(INFORMATION SHOWN begins)
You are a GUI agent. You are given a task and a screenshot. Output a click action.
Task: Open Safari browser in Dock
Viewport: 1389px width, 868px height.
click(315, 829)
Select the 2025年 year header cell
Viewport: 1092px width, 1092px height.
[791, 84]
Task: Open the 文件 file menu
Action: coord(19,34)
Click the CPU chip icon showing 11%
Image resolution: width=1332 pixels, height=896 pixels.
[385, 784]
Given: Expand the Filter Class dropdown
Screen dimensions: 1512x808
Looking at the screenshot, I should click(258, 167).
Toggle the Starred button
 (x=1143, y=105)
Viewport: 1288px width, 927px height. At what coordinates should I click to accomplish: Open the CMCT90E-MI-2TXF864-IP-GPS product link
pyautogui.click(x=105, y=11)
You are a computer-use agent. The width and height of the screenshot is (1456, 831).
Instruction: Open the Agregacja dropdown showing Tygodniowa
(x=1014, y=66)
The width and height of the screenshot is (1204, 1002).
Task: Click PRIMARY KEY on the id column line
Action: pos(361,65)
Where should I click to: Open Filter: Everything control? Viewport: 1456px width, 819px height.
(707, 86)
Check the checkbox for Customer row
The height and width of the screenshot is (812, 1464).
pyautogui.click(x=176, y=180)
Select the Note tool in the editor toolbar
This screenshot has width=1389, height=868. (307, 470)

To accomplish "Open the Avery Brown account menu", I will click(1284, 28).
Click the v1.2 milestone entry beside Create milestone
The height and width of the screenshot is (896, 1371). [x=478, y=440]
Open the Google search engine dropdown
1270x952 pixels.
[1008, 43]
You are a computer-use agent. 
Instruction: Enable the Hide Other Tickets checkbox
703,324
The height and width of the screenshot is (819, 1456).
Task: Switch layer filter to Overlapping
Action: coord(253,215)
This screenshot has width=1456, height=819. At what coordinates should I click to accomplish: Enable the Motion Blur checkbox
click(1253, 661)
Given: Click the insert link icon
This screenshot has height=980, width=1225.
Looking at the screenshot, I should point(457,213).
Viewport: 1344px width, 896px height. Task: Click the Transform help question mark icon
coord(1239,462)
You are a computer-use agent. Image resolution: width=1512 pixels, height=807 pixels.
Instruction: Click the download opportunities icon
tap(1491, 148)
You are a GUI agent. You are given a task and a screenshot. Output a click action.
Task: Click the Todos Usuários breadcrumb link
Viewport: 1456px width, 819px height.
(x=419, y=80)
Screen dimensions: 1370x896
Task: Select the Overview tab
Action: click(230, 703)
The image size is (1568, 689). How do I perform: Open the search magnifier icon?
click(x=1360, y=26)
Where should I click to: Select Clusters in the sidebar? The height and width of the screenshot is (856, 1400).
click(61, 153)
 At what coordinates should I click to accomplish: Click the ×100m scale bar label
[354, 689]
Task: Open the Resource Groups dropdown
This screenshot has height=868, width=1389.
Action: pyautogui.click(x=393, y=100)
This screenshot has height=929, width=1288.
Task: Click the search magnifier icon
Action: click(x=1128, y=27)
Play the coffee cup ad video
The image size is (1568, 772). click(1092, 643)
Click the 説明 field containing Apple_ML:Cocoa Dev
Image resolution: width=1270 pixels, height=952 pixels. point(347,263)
(INFORMATION SHOWN ends)
Line by line, transcribe the material exactly.

You are a GUI agent. You are given a task and a screenshot. Output a click action.
Task: Open Safari browser in Dock
Viewport: 1389px width, 868px height.
click(315, 829)
Select the 2025年 year header cell
Viewport: 1092px width, 1092px height.
[791, 84]
Task: Open the 文件 file menu
Action: coord(19,34)
Click the CPU chip icon showing 11%
Image resolution: width=1332 pixels, height=896 pixels.
[385, 784]
Given: Expand the Filter Class dropdown
Screen dimensions: 1512x808
Looking at the screenshot, I should click(258, 167).
Toggle the Starred button
 (x=1143, y=105)
Viewport: 1288px width, 927px height. At what coordinates should I click to accomplish: Open the CMCT90E-MI-2TXF864-IP-GPS product link
pyautogui.click(x=105, y=11)
You are a computer-use agent. The width and height of the screenshot is (1456, 831).
Instruction: Open the Agregacja dropdown showing Tygodniowa
(x=1014, y=66)
The width and height of the screenshot is (1204, 1002).
Task: Click PRIMARY KEY on the id column line
Action: pos(361,65)
Where should I click to: Open Filter: Everything control? Viewport: 1456px width, 819px height.
(707, 86)
Check the checkbox for Customer row
The height and width of the screenshot is (812, 1464).
pyautogui.click(x=176, y=180)
Select the Note tool in the editor toolbar
This screenshot has width=1389, height=868. (307, 470)

To accomplish "Open the Avery Brown account menu", I will click(1284, 28).
Click the v1.2 milestone entry beside Create milestone
The height and width of the screenshot is (896, 1371). [x=478, y=440]
Open the Google search engine dropdown
1270x952 pixels.
[1008, 43]
You are a computer-use agent. 
Instruction: Enable the Hide Other Tickets checkbox
703,324
The height and width of the screenshot is (819, 1456).
Task: Switch layer filter to Overlapping
Action: coord(253,215)
This screenshot has width=1456, height=819. At what coordinates should I click to accomplish: Enable the Motion Blur checkbox
click(1253, 661)
Given: Click the insert link icon
This screenshot has height=980, width=1225.
Looking at the screenshot, I should point(457,213).
Viewport: 1344px width, 896px height. Task: Click the Transform help question mark icon
coord(1239,462)
You are a computer-use agent. Image resolution: width=1512 pixels, height=807 pixels.
Instruction: Click the download opportunities icon
tap(1491, 148)
You are a GUI agent. You are given a task and a screenshot. Output a click action.
Task: Click the Todos Usuários breadcrumb link
Viewport: 1456px width, 819px height.
(x=419, y=80)
Screen dimensions: 1370x896
Task: Select the Overview tab
Action: click(230, 703)
The image size is (1568, 689). How do I perform: Open the search magnifier icon?
click(x=1360, y=26)
Where should I click to: Select Clusters in the sidebar? The height and width of the screenshot is (856, 1400).
click(61, 153)
 At what coordinates should I click to accomplish: Click the ×100m scale bar label
[354, 689]
Task: Open the Resource Groups dropdown
This screenshot has height=868, width=1389.
Action: pyautogui.click(x=393, y=100)
This screenshot has height=929, width=1288.
Task: Click the search magnifier icon
Action: click(x=1128, y=27)
Play the coffee cup ad video
The image size is (1568, 772). click(1092, 643)
Click the 説明 field containing Apple_ML:Cocoa Dev
Image resolution: width=1270 pixels, height=952 pixels. point(347,263)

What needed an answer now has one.